Work instruction: Copy the entries below in full, keeping them exactly as they are.

Collected data:
▬▬▬▬▬▬▬▬▬▬

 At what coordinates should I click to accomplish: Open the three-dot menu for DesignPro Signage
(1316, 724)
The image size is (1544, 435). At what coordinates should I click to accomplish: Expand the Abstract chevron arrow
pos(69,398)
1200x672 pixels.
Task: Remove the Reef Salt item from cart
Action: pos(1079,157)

▬▬▬▬▬▬▬▬▬▬

Answer below:
 At what coordinates should I click to accomplish: Open the three-dot menu for DesignPro Signage
(1316, 724)
The image size is (1544, 435). At what coordinates should I click to accomplish: Expand the Abstract chevron arrow
pos(69,398)
1200x672 pixels.
Task: Remove the Reef Salt item from cart
Action: pos(1079,157)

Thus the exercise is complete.